Univariate Cox proportional hazards regression analyses with statistically significant P values (P < 0.05).

Multivariate Cox proportional hazards regression analyses to adjust the HR of SVR, non-SVR, and untreated patients for all-cause mortality.

Baseline factors significantly associated with death or liver transplantation in multivariate Cox analysis were alcohol intake (HR = 2.28, 95% CI = 1.23 to 4.22; P = 0.008), the AST/ALT ratio (HR = 1.96, 95% CI = 1.10 to 3.46; P = 0.020), the alpha-fetoprotein concentration (HR = 1.05, 95% CI = 1.02 to 1.07; P = 0.006), and the prothrombin proportion (HR = 1.03, 95% CI = 1.00 to 1.05; P = 0.035) (Table 3). After adjusting on these baseline characteristics, the risk of death or liver transplantation was lower in SVR patients than in non-SVR patients (HR = 0.35, 95% CI = 0.15 to 0.84; P = 0.019) and in non-SVR than in untreated patients (HR = 0.51, 95% CI = 0.27 to 0.96; P = 0.038).
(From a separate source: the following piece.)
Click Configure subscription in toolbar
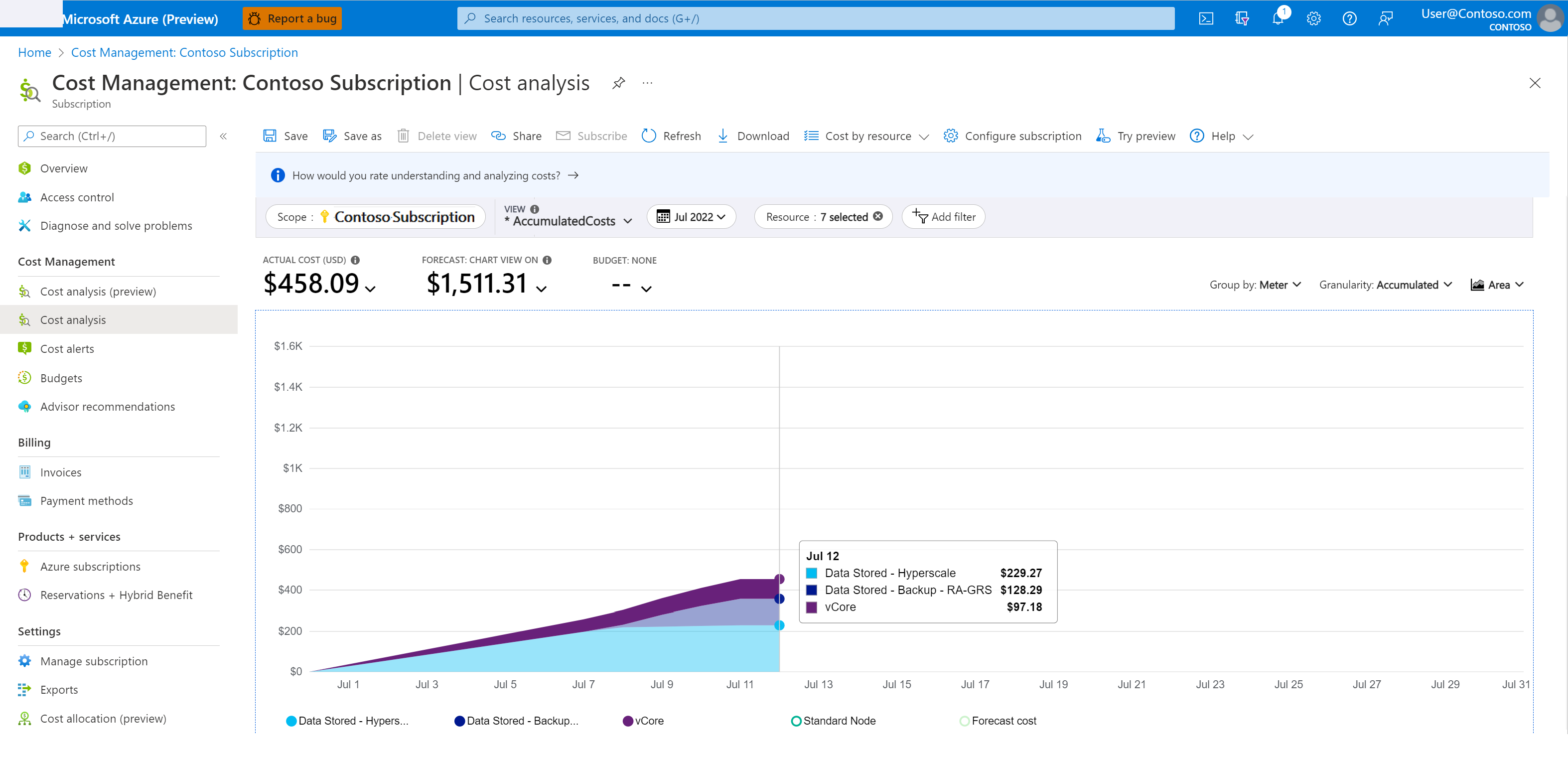This screenshot has width=1568, height=758. 1012,136
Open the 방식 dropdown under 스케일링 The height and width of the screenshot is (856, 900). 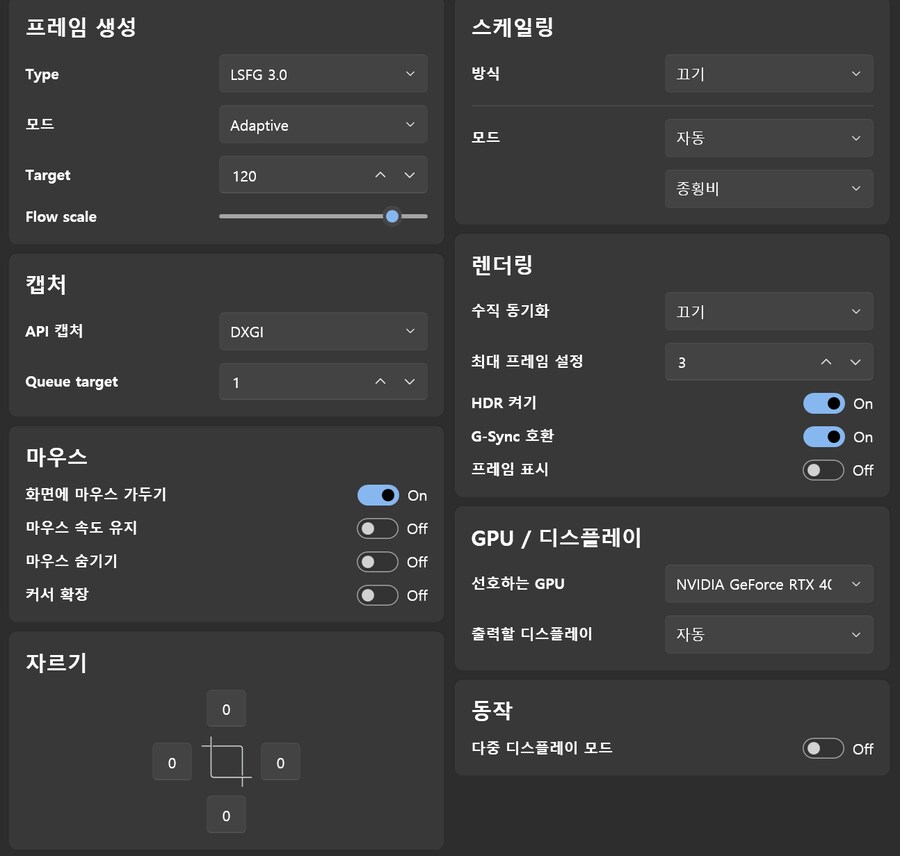[768, 73]
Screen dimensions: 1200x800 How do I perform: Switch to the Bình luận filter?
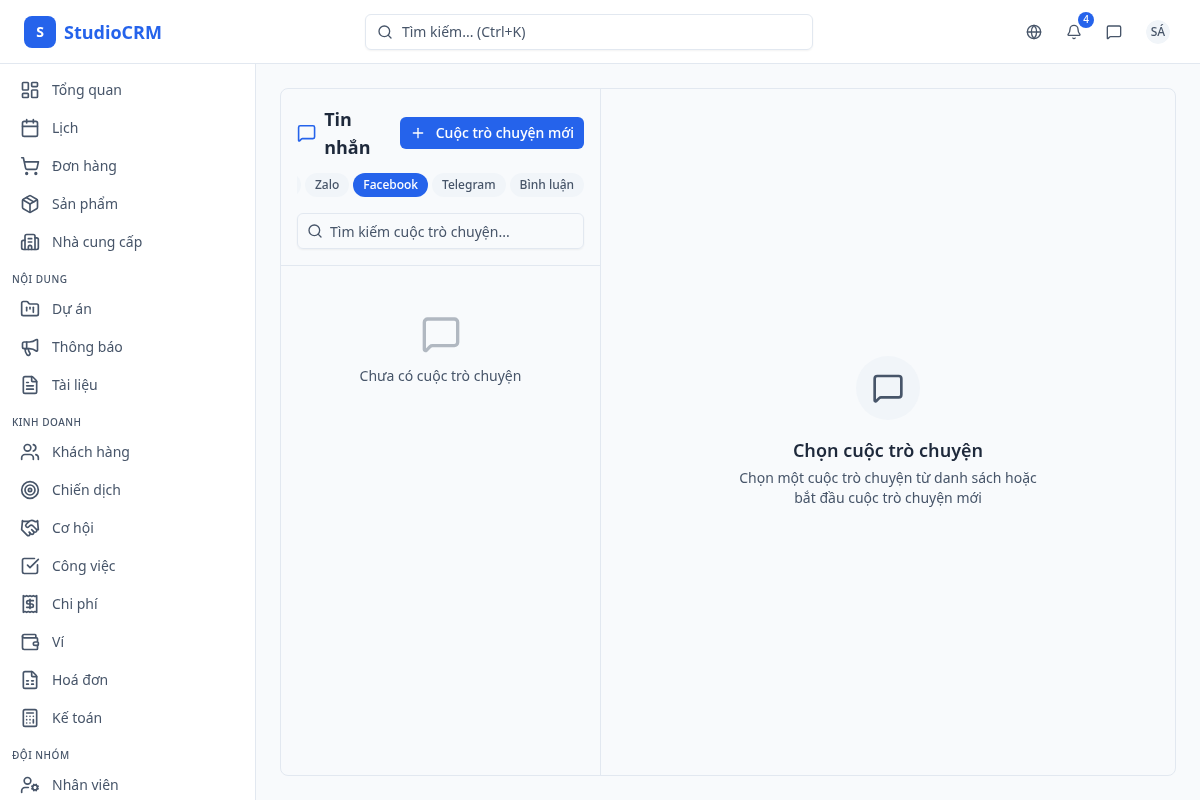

When stratification on propensity scores (PSs) was used, the treatment effect was slightly lower than that without the use of stratification on PSs, but it remained highly significant (HR = 0.28 versus 0.34, respectively; 95% CI = 0.16 to 0.49 versus 0.18 to 0.65, respectively; P = 0.001 in both cases). Similar results were found in a restricted analysis including non-SVR and untreated patients only (HR = 0.48 and 0.36, respectively; 95% CI = 0.25 to 0.93 and 0.20 to 0.63, respectively; P = 0.029 and P = 0.004, respectively). The results of the PS analysis are given in Table S2 in the supplemental material.

DISCUSSION

The objective of this study was to evaluate the effect of anti-HCV treatment, either successful or unsuccessful, on the survival of patients with advanced liver disease and to compare their survival with that of untreated patients. For that purpose, we retrospectively analyzed the overall survival reported in the HepAList database, a large repertoire of patients admitted for care at Beaujon Hospital (Paris area, France). We limited the heterogeneity of the population by including only patients naive for treatment of HCV infection who were enrolled between 2000 and 2010, who had a Metavir score of F3 or F4 (as assessed by biopsy), and who did not have or had no history of a Child-Pugh score of B or C. With this population, we found a pronounced gradient for the cumulative overall rate of death/liver transplantation among SVR, non-SVR, and untreated patients (Fig. 2).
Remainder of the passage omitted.